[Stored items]

>>>

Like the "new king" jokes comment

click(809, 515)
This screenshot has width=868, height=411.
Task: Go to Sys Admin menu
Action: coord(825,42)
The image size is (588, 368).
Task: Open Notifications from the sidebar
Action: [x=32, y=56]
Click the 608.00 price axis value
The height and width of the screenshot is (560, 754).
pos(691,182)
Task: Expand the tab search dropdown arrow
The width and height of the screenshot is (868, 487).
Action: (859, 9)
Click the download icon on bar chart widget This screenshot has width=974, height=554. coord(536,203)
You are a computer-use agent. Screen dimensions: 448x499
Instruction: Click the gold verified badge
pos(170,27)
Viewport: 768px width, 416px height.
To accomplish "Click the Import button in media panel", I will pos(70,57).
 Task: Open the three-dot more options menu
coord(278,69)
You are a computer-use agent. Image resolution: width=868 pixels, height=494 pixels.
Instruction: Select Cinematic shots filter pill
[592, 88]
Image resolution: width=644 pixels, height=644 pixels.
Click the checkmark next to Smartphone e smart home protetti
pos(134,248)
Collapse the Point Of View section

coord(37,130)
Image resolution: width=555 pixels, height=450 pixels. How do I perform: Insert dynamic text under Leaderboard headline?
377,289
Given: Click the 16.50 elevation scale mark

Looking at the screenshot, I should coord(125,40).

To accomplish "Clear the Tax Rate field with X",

<<<

» **What you have to do**: Copy out exactly the lines that run from the one holding "You are a computer-use agent. Image" through the end of the data above.

» **Result below**:
You are a computer-use agent. Image resolution: width=868 pixels, height=494 pixels.
Instruction: Select Cinematic shots filter pill
[592, 88]
Image resolution: width=644 pixels, height=644 pixels.
Click the checkmark next to Smartphone e smart home protetti
pos(134,248)
Collapse the Point Of View section

coord(37,130)
Image resolution: width=555 pixels, height=450 pixels. How do I perform: Insert dynamic text under Leaderboard headline?
377,289
Given: Click the 16.50 elevation scale mark

Looking at the screenshot, I should coord(125,40).

To accomplish "Clear the Tax Rate field with X",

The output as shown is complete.